Finding pain relief in the kitchen

While medication is sometimes a must for those living with joint pain, doctors at Baylor College of Medicine say some might find additional relief in the kitchen. Dr. Shalini Jha, assistant professor of medicine – immunology, allergy and rheumatology, says there are some diet changes that have been shown to help lessen inflammation, but the right recipe could be slightly different for each person.

“Some studies show a vegan, Mediterranean or vegetarian diet help relieve joint pain. Doctors can look at the markers for inflammation and whether joints are inflamed before and after diet changes. There have been good results showing that what you eat definitely plays a role this process,” said Jha. “However, there isn’t a one-size-fits-all diet for everyone.”

A colorful collection of fruits, vegetables, nuts and muffins laid out on a table and inside a bowl.Jha says it depends on the type of joint pain and the cause. Some pain might be caused by mechanical issues, injury or overuse. In those cases, what you eat probably won’t help. For those with an autoimmune issue such as rheumatoid arthritis or lupus, what you eat is important.

“For autoimmune diseases, there is a direct connection between diet and your body. What you eat affects the microbes in your gut, and the microbiome plays a big role in the immune system helping to calm down or rev up inflammation,” Jha said. “While not all of these diet changes may work for people living with joint pain, a good rule of thumb when it comes to changing your diet to deal with inflammation is to focus on general health.”

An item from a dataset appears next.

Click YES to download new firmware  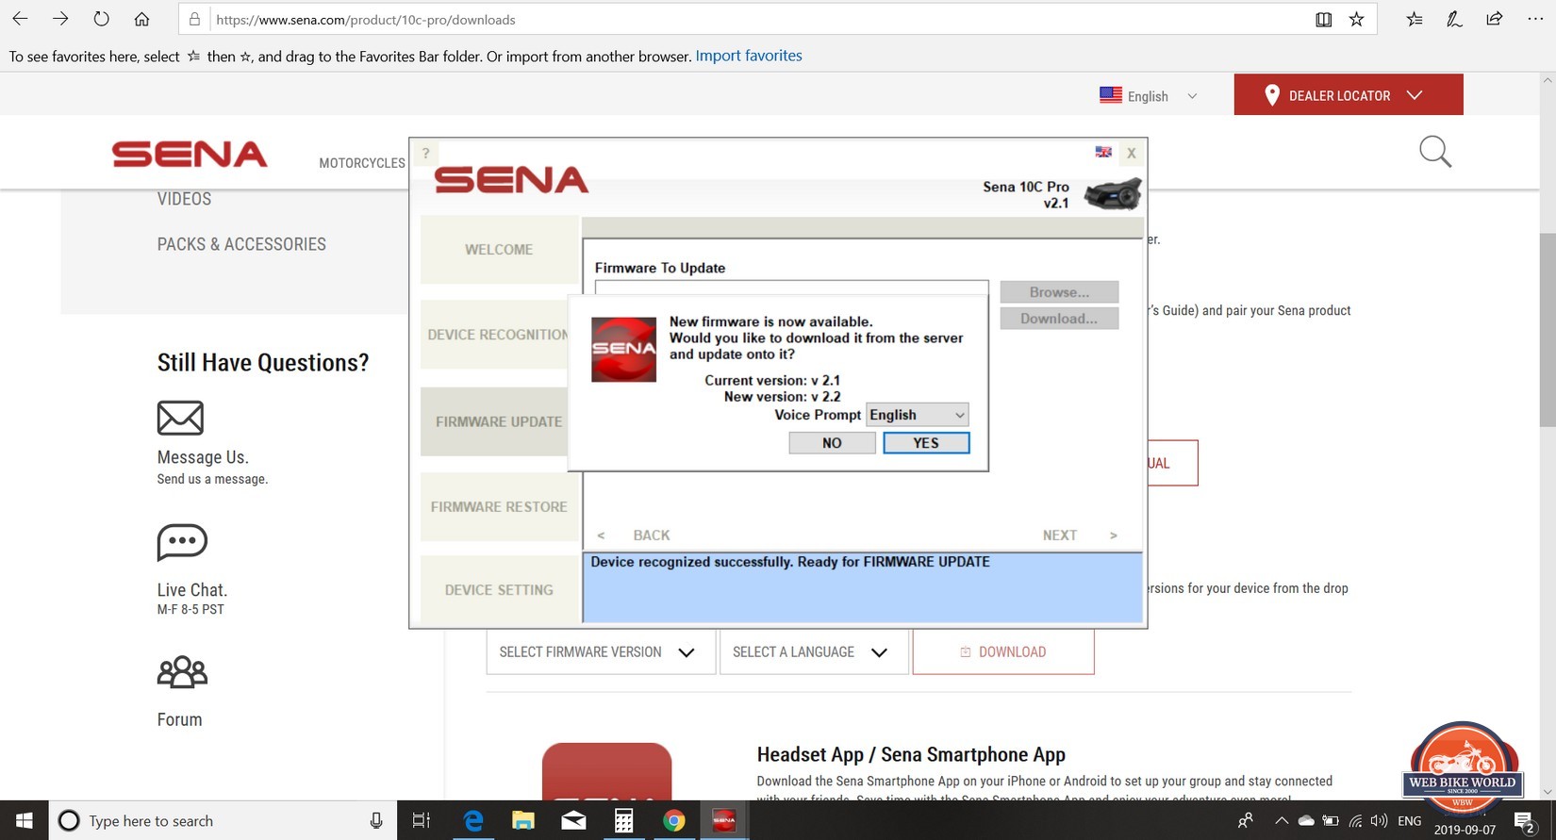[925, 443]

Jha recommends lots of vegetables, fruits, nuts and beans and drinking lots of water. She also recommends focusing on foods that have high amounts of antioxidants, omega-3 fatty acids, and vitamin C. Those types of molecules have been shown to calm down the oxidative stress that your body is going through when inflammation is present.

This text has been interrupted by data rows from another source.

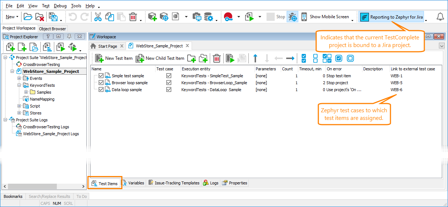Uncheck the Simple test sample item checkbox
The height and width of the screenshot is (207, 448).
[x=101, y=76]
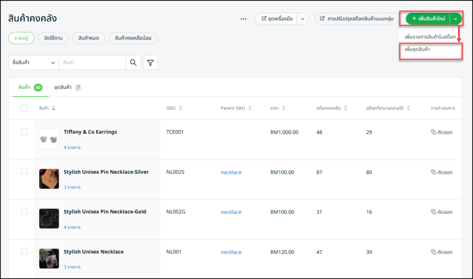Open the necklace parent iSKU link for NL002S
The width and height of the screenshot is (473, 279).
tap(231, 172)
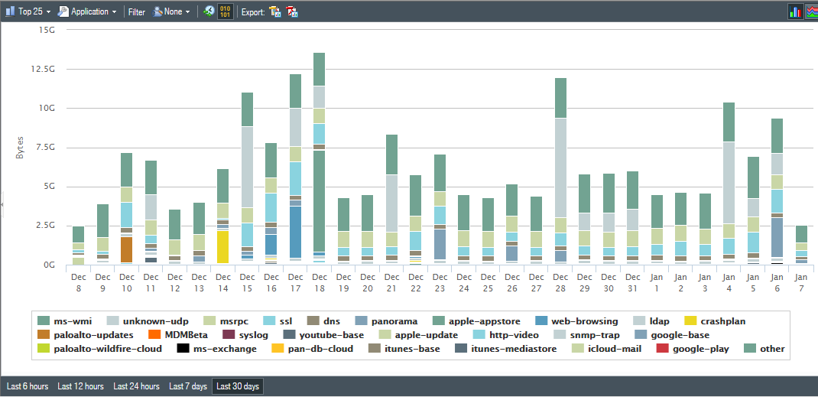
Task: Click the user icon beside None filter
Action: [x=157, y=11]
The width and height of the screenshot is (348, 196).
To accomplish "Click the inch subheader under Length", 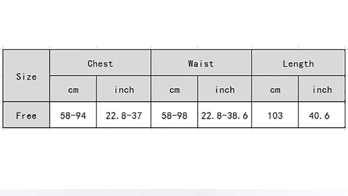I will [x=322, y=90].
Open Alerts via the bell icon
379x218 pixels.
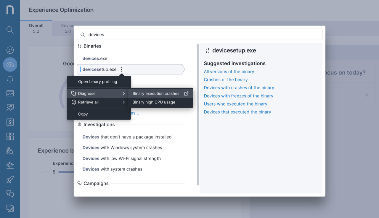coord(10,79)
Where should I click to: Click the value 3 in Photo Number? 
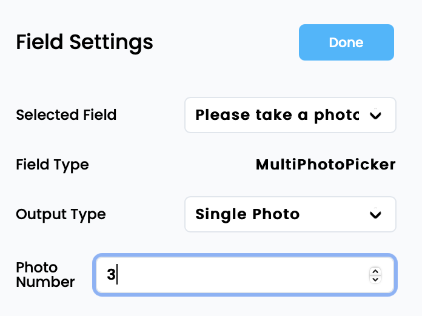111,275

In terms of foods that have shown to trigger an inflammatory cascade throughout the body, Jha says try to avoid or limit processed carbs, sugar, saturated fat, dairy and red meat.

“These are diet changes that are helpful to overall health as well, but don’t forget to always talk to your doctor about treating joint pain. Some issues require medication or other therapies. Diet alone may not solve the problem, and, in fact, overuse of the joint, regardless of diet, could actually cause more long-term damage. Uncontrolled inflammation in the body could also cause damage to other organs in some cases,” Jha said.

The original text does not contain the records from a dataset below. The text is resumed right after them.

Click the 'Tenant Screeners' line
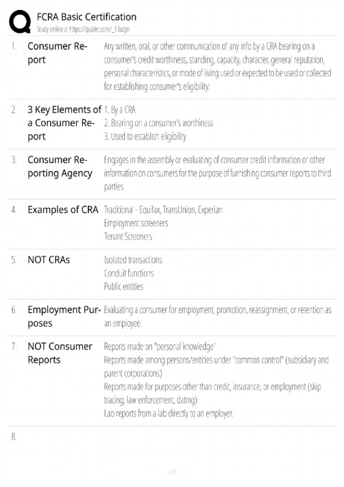 [x=128, y=237]
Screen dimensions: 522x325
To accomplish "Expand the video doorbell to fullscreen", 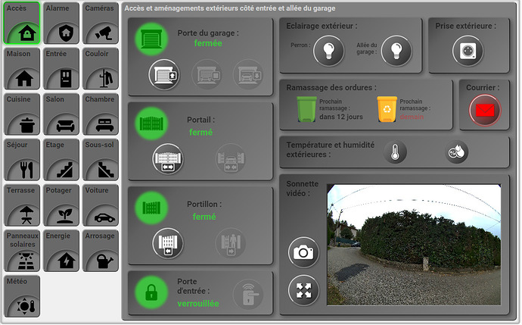I will coord(303,290).
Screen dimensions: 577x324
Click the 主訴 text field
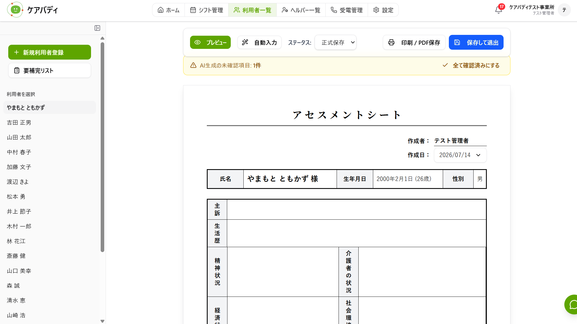tap(356, 210)
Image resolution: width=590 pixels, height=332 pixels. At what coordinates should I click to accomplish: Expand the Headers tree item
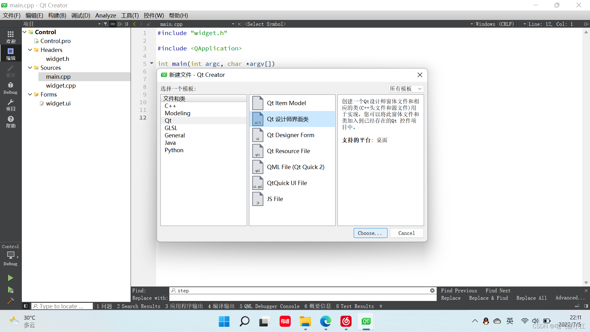(x=31, y=50)
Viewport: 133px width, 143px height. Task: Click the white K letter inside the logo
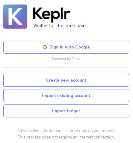click(x=15, y=17)
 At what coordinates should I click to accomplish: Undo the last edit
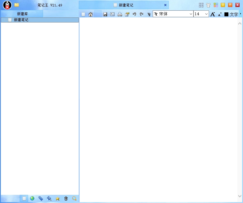click(134, 14)
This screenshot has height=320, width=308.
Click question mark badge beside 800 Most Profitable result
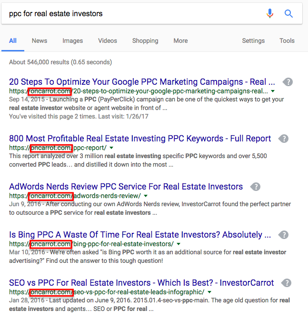284,139
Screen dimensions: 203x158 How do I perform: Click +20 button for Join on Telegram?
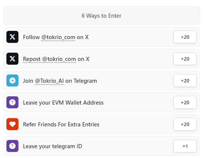(x=185, y=81)
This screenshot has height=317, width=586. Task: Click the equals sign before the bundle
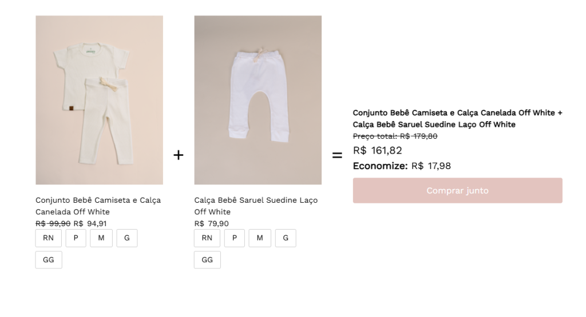[337, 155]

When starting a new diet, Jha says be mindful of what you are eating and how your body is reacting. Some people find that certain healthy foods can actually be a trigger for inflammation. Some patients have found that oranges or other acidic fruits and vegetables can trigger arthritis flare ups.

“Some people try elimination diets, where you take certain foods out of your diet for a few days or weeks and slowly reintroduce them back to see if that is a trigger,” Jha said. “Some find that gluten or even eggs are a trigger while others are not affected.”

Jha reminds her patients that the goal is to lessen pain and inflammation but also to focus on quality of life. Some people are not willing to give up certain foods all together, so she suggests moderation, adding lots of vegetables and fruits to your current diet, and monitoring how your body reacts to certain foods.